We are absolutely delighted to announce that Prof. Mary Evans will be running a special seminar for postgraduate students and Early Career Researchers. This seminar will take place on Wednesday 27th June in the afternoon. Spaces are limited so if you would like to attend please email us at email@example.com.
The purpose of this seminar is to set out some of the issues involved in the study of crime fiction. The seminar is not intended to be an exercise in ‘how to’ study this considerable and important genre of literature but it is designed to help us to think through some of the ways in which it is possible to manage both the extensive original work and the secondary literature.

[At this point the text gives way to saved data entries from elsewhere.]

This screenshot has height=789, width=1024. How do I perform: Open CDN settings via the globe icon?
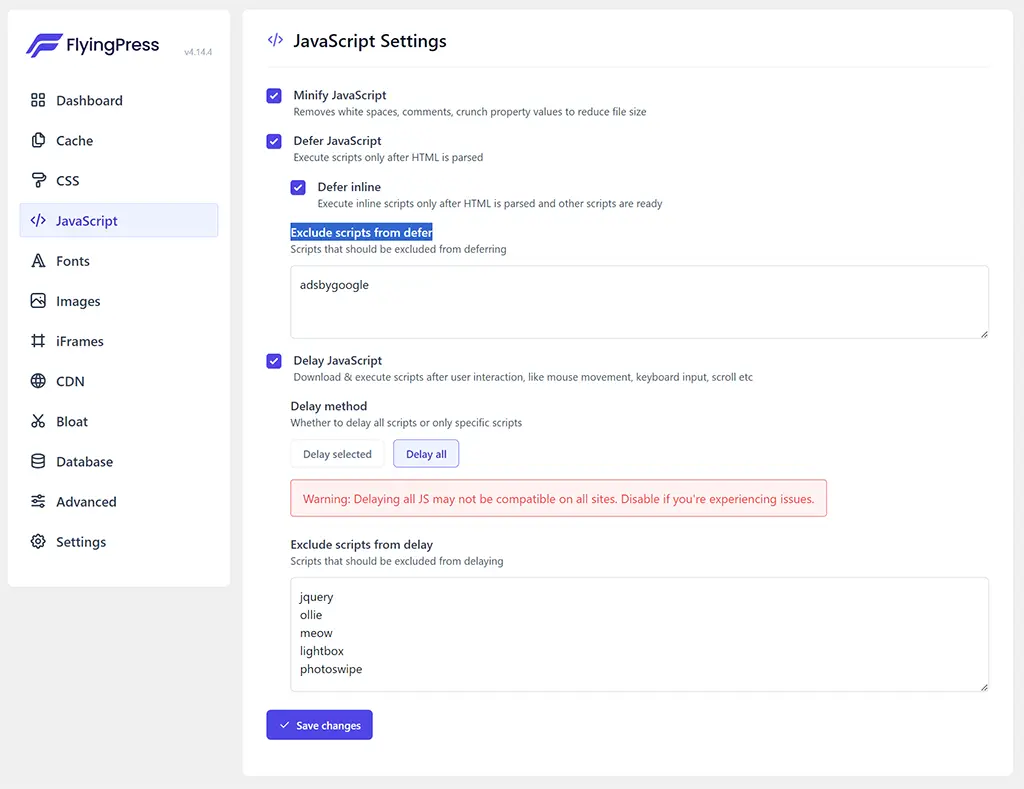(37, 381)
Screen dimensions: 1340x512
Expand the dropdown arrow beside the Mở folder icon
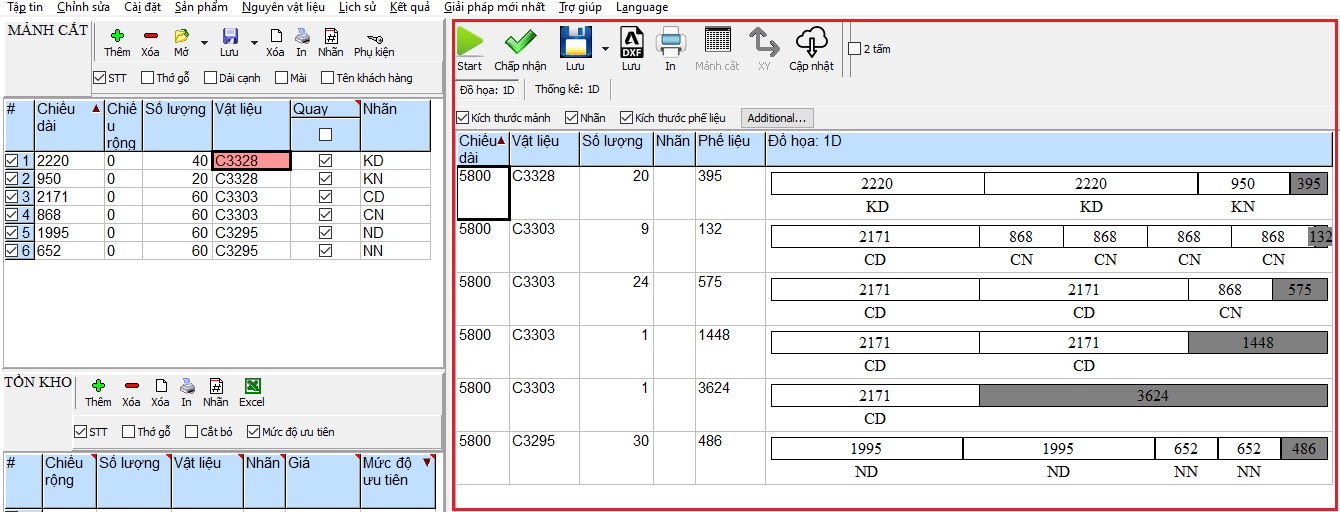pyautogui.click(x=204, y=43)
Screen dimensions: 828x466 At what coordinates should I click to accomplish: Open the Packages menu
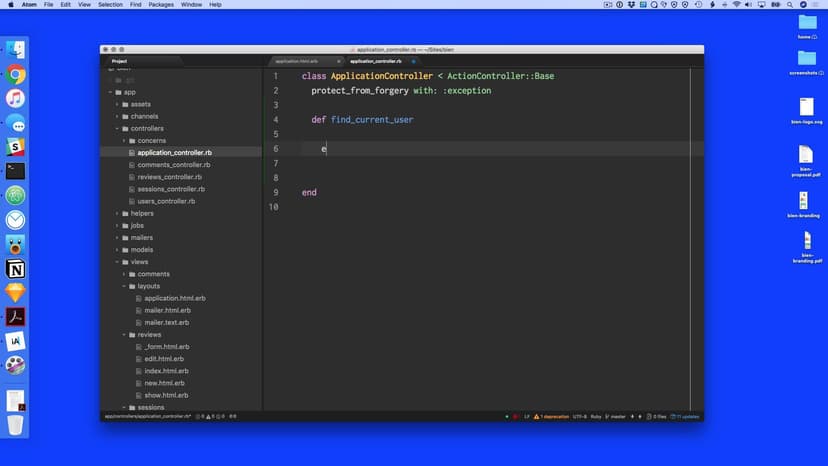click(x=160, y=5)
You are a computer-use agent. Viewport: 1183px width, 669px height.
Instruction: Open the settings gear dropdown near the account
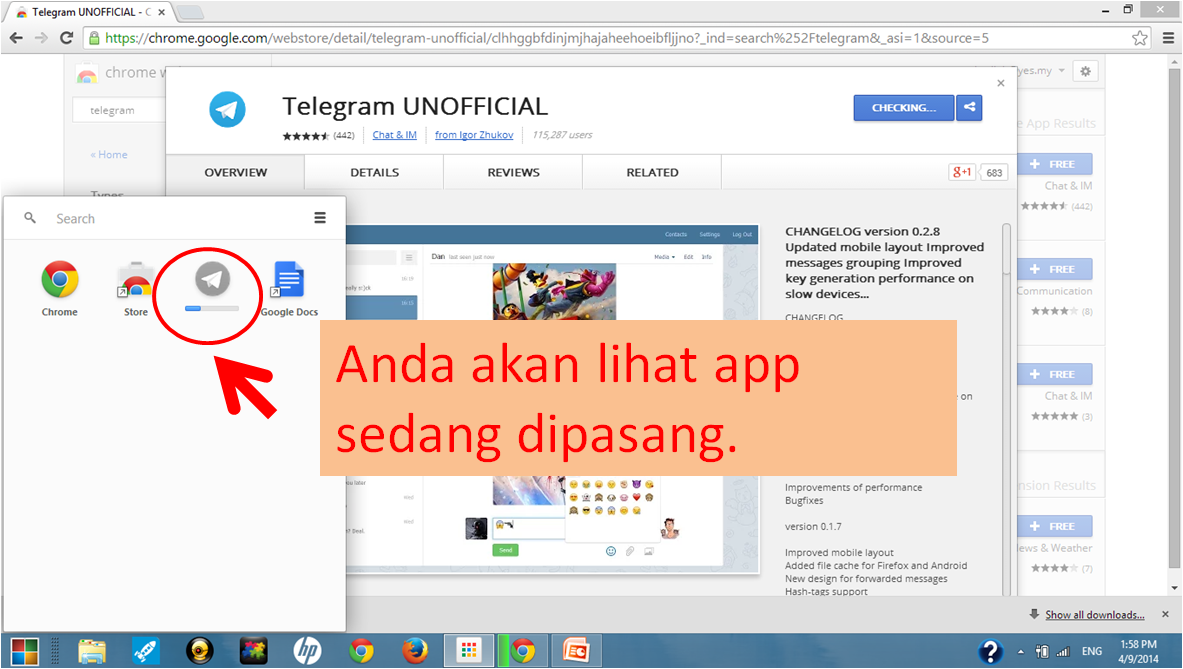pos(1085,70)
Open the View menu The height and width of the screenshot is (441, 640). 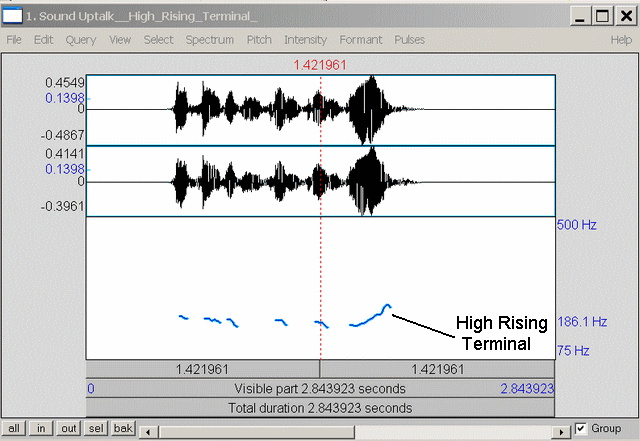pos(120,40)
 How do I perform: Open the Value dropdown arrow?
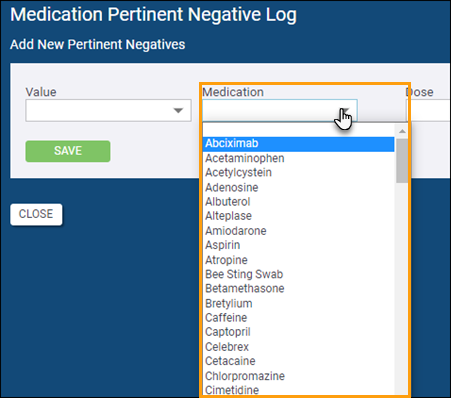click(x=179, y=110)
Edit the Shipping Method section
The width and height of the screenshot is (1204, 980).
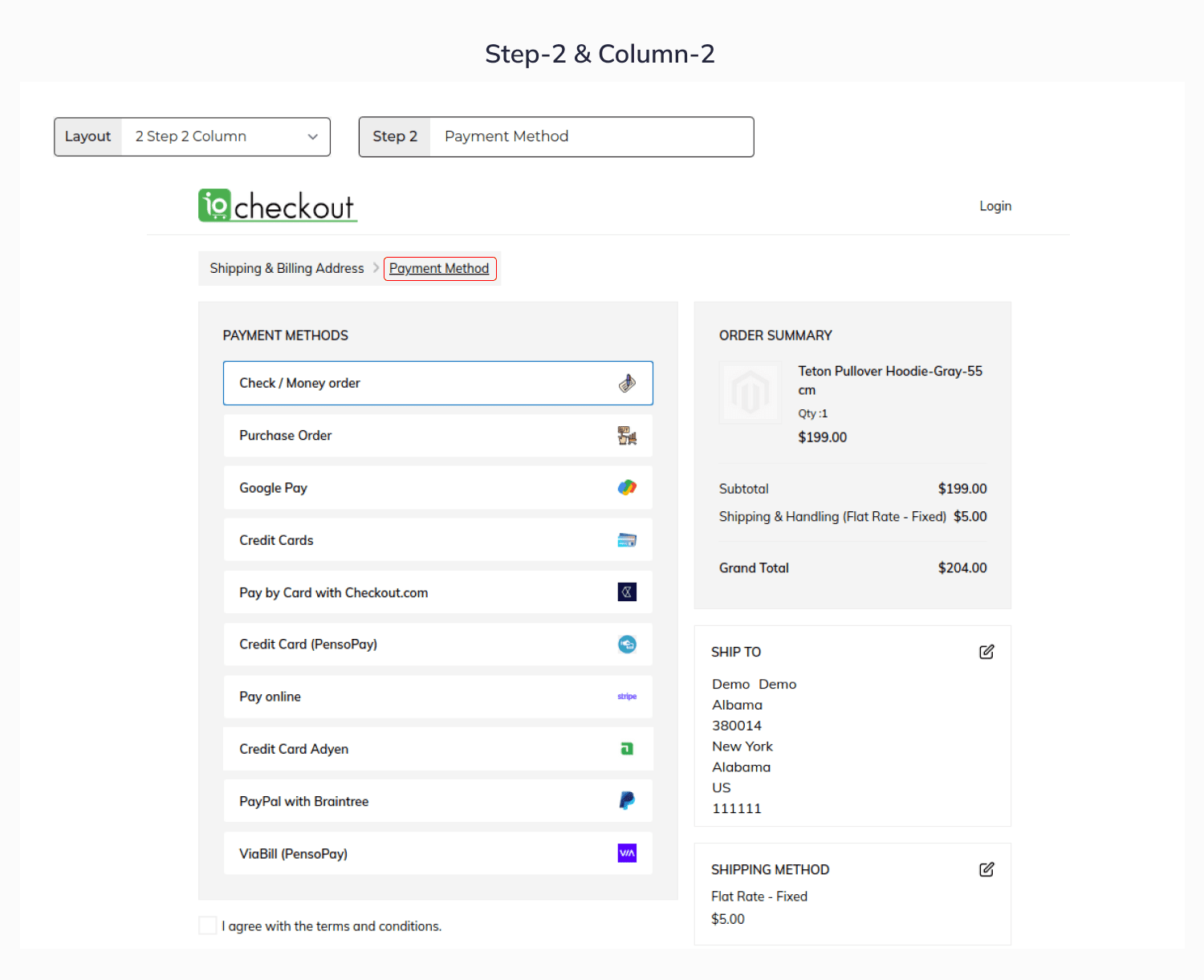[x=986, y=869]
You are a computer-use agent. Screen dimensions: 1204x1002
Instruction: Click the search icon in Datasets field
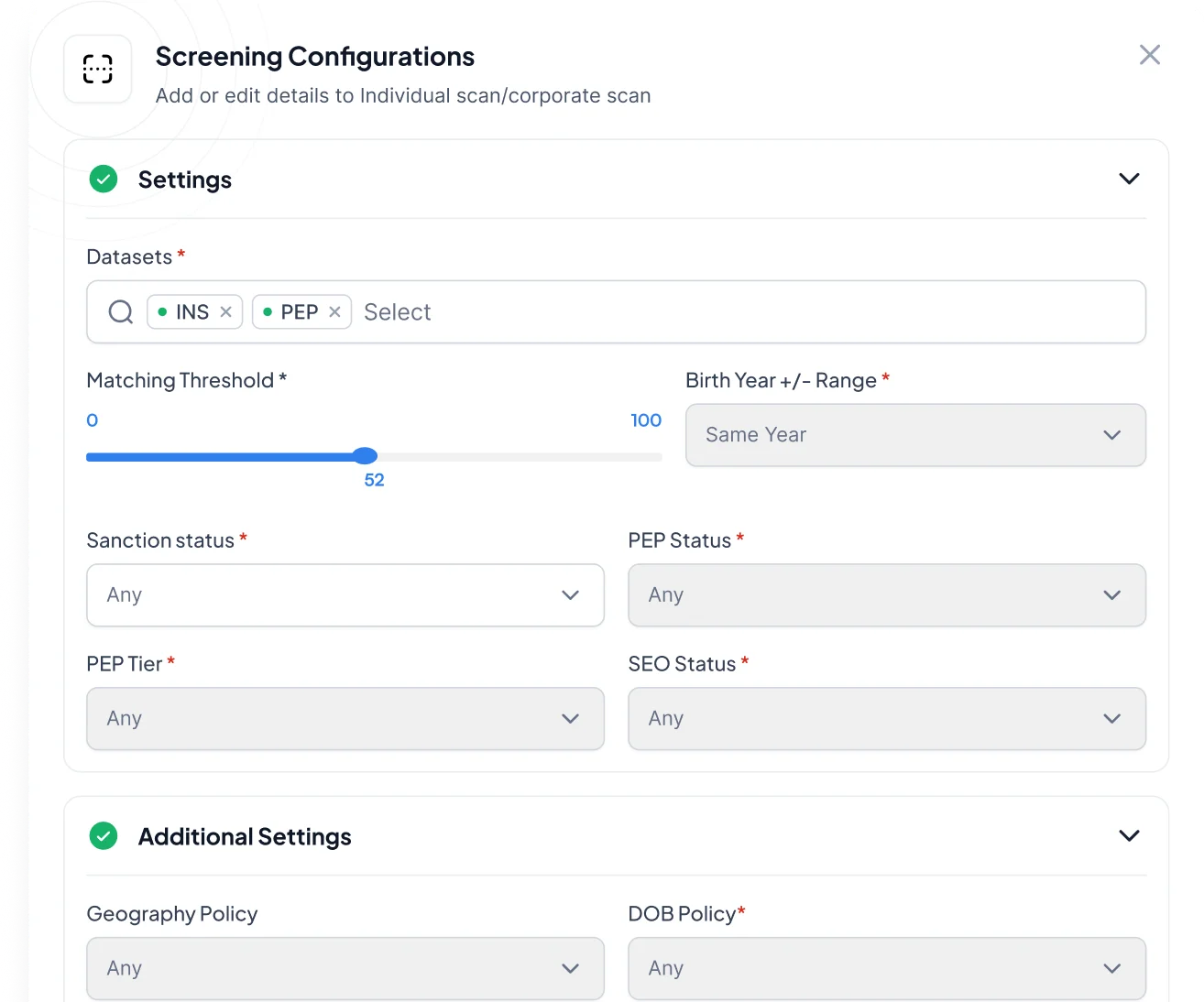121,312
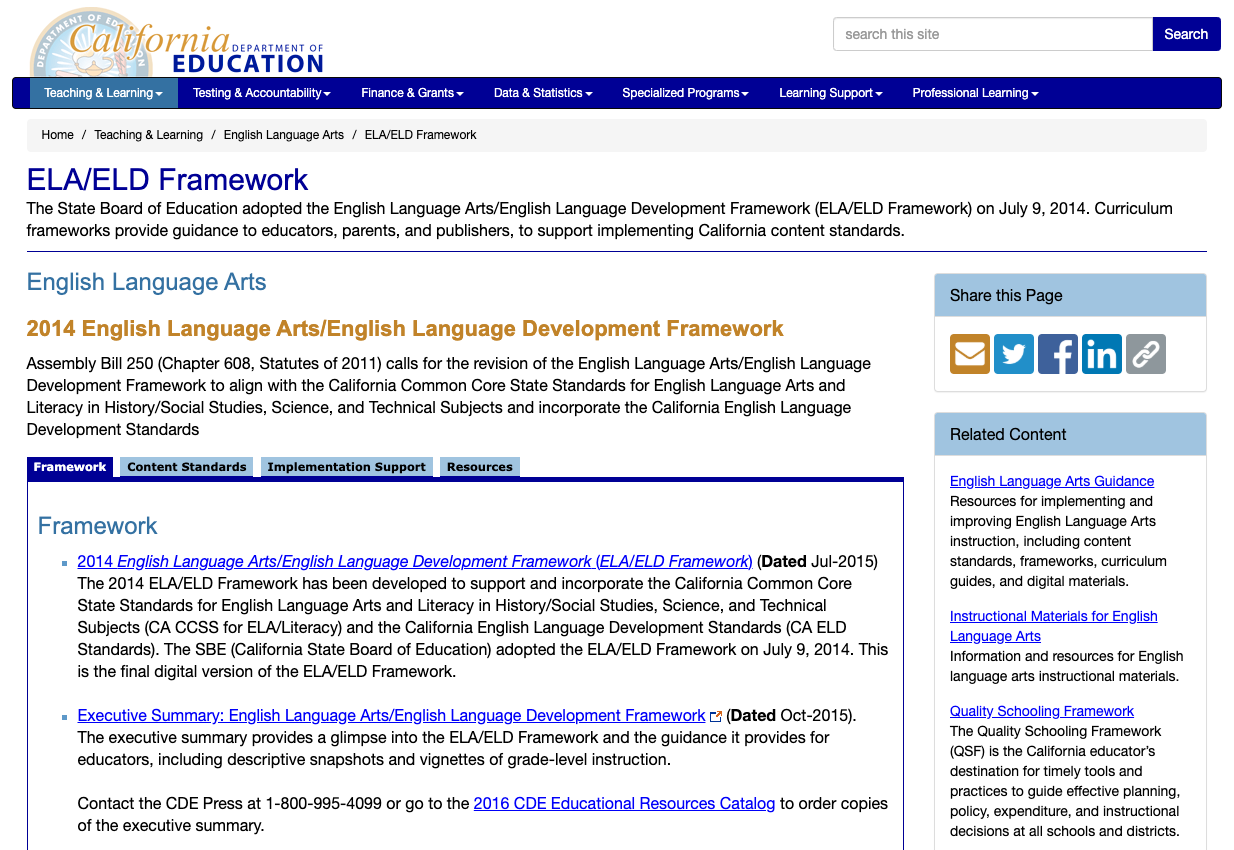This screenshot has height=850, width=1234.
Task: Switch to the Content Standards tab
Action: 186,466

One way in which we might start this discussion is to think about how we might define the ways in which crime fiction differs from mainstream fiction. It has conventionally been regarded as a ‘genre’, but does that definition still hold and is it helpful? With this question comes the issue of whether we need a different theoretical literature to study crime fiction. Given how much has changed in literary theory in the past forty years it is also worthwhile here to consider whether or not literary theory has actually changed enough to encompass forms of fiction outside its traditional definitions. We also have to ask if literary theory itself is sufficient for the analysis of all fiction or whether we have to turn to other, additional disciplines. Amongst the many issues contained within the broad frame of these considerations is that of confronting the often unspoken assumption that crime fiction (in common with romantic fiction) is by definition less important and less prestigious than that of conventional fiction.
The above constitute a starting point for the seminar. But there will also be time to reflect on the history of crime fiction, its difference across geographical areas and its recognition of those central social differences of class, gender and race. This encourages us to think about the connections of crime fiction - across the decades of its existence - with complex forms of social change. All these are broad questions, inevitably connected with those more precise aspects of the study of crime fiction which have to be answered; for example, the choice of theme and subject.
Finally, the premise of this seminar is that crime fiction merits serious critical attention.